Extracted data entries:
^^^^

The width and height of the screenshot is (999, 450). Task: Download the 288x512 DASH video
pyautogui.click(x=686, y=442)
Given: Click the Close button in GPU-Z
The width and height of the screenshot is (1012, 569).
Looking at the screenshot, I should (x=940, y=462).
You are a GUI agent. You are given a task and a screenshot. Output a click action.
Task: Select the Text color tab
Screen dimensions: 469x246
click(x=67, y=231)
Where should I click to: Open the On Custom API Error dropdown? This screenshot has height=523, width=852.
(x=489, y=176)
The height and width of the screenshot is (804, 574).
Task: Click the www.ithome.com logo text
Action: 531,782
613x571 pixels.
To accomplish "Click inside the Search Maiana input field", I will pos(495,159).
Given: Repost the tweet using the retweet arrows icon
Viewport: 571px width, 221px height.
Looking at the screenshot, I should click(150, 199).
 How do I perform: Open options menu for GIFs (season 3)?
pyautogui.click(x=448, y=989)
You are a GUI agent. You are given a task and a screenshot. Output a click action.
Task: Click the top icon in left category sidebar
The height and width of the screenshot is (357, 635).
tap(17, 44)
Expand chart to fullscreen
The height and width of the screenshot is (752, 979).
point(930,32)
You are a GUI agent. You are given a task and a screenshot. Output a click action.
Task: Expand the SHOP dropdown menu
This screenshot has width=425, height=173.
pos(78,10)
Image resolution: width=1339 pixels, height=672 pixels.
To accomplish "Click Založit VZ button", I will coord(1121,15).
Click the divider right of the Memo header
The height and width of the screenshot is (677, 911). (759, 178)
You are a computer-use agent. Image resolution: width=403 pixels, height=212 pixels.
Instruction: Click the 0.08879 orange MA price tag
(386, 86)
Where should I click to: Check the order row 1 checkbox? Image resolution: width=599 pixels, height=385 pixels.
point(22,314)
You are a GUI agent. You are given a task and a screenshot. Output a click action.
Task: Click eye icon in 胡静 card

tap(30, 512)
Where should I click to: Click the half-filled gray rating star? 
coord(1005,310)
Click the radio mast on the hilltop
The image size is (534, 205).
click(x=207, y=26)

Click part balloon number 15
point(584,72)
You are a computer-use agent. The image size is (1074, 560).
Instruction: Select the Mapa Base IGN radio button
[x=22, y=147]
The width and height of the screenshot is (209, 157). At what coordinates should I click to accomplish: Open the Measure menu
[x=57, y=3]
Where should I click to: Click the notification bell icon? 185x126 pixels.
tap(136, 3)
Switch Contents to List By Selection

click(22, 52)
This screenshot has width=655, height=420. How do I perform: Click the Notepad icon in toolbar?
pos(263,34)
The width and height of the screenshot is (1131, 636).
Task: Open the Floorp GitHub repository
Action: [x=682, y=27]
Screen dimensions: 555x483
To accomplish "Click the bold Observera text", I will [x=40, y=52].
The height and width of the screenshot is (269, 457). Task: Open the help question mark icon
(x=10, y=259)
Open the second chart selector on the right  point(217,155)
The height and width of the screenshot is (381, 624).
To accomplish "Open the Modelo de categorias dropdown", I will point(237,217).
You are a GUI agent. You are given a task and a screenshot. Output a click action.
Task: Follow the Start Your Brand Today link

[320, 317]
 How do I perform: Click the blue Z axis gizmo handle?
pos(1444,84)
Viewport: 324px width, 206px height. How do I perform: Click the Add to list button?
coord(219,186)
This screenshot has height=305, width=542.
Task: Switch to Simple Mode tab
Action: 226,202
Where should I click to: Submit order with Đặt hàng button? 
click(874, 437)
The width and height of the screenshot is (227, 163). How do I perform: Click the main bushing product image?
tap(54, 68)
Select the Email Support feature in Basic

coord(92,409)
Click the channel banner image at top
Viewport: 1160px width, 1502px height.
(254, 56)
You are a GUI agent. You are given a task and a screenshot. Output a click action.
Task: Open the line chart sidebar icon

^^^^

TASK DETAILS: Rewrite every line of the rows above as a numbered list, dropping the blank lines.

WRITTEN RESPONSE:
1. The width and height of the screenshot is (999, 450). Task: Download the 288x512 DASH video
2. pyautogui.click(x=686, y=442)
3. Given: Click the Close button in GPU-Z
4. The width and height of the screenshot is (1012, 569).
5. Looking at the screenshot, I should (x=940, y=462).
6. You are a GUI agent. You are given a task and a screenshot. Output a click action.
7. Task: Select the Text color tab
8. Screen dimensions: 469x246
9. click(x=67, y=231)
10. Where should I click to: Open the On Custom API Error dropdown? This screenshot has height=523, width=852.
11. (x=489, y=176)
12. The height and width of the screenshot is (804, 574).
13. Task: Click the www.ithome.com logo text
14. Action: 531,782
15. 613x571 pixels.
16. To accomplish "Click inside the Search Maiana input field", I will pos(495,159).
17. Given: Repost the tweet using the retweet arrows icon
18. Viewport: 571px width, 221px height.
19. Looking at the screenshot, I should click(150, 199).
20.  How do I perform: Open options menu for GIFs (season 3)?
21. pyautogui.click(x=448, y=989)
22. You are a GUI agent. You are given a task and a screenshot. Output a click action.
23. Task: Click the top icon in left category sidebar
24. The height and width of the screenshot is (357, 635).
25. tap(17, 44)
26. Expand chart to fullscreen
27. The height and width of the screenshot is (752, 979).
28. point(930,32)
29. You are a GUI agent. You are given a task and a screenshot. Output a click action.
30. Task: Expand the SHOP dropdown menu
31. This screenshot has width=425, height=173.
32. pos(78,10)
33. Image resolution: width=1339 pixels, height=672 pixels.
34. To accomplish "Click Založit VZ button", I will coord(1121,15).
35. Click the divider right of the Memo header
36. The height and width of the screenshot is (677, 911). (759, 178)
37. You are a computer-use agent. Image resolution: width=403 pixels, height=212 pixels.
38. Instruction: Click the 0.08879 orange MA price tag
39. (386, 86)
40. Where should I click to: Check the order row 1 checkbox? Image resolution: width=599 pixels, height=385 pixels.
41. point(22,314)
42. You are a GUI agent. You are given a task and a screenshot. Output a click action.
43. Task: Click eye icon in 胡静 card
44. tap(30, 512)
45. Where should I click to: Click the half-filled gray rating star? 
46. coord(1005,310)
47. Click the radio mast on the hilltop
48. The image size is (534, 205).
49. click(x=207, y=26)
50. Click part balloon number 15
51. point(584,72)
52. You are a computer-use agent. The image size is (1074, 560).
53. Instruction: Select the Mapa Base IGN radio button
54. [x=22, y=147]
55. The width and height of the screenshot is (209, 157). At what coordinates should I click to accomplish: Open the Measure menu
56. [x=57, y=3]
57. Where should I click to: Click the notification bell icon? 185x126 pixels.
58. tap(136, 3)
59. Switch Contents to List By Selection
60. click(22, 52)
61. This screenshot has width=655, height=420. How do I perform: Click the Notepad icon in toolbar?
62. pos(263,34)
63. The width and height of the screenshot is (1131, 636).
64. Task: Open the Floorp GitHub repository
65. Action: [x=682, y=27]
66. Screen dimensions: 555x483
67. To accomplish "Click the bold Observera text", I will [x=40, y=52].
68. The height and width of the screenshot is (269, 457). Task: Open the help question mark icon
69. (x=10, y=259)
70. Open the second chart selector on the right  point(217,155)
71. The height and width of the screenshot is (381, 624).
72. To accomplish "Open the Modelo de categorias dropdown", I will point(237,217).
73. You are a GUI agent. You are given a task and a screenshot. Output a click action.
74. Task: Follow the Start Your Brand Today link
75. [320, 317]
76.  How do I perform: Click the blue Z axis gizmo handle?
77. pos(1444,84)
78. Viewport: 324px width, 206px height. How do I perform: Click the Add to list button?
79. coord(219,186)
80. This screenshot has height=305, width=542.
81. Task: Switch to Simple Mode tab
82. Action: 226,202
83. Where should I click to: Submit order with Đặt hàng button? 
84. click(874, 437)
85. The width and height of the screenshot is (227, 163). How do I perform: Click the main bushing product image?
86. tap(54, 68)
87. Select the Email Support feature in Basic
88. coord(92,409)
89. Click the channel banner image at top
90. Viewport: 1160px width, 1502px height.
91. (254, 56)
92. You are a GUI agent. You are given a task and a screenshot. Output a click action.
93. Task: Open the line chart sidebar icon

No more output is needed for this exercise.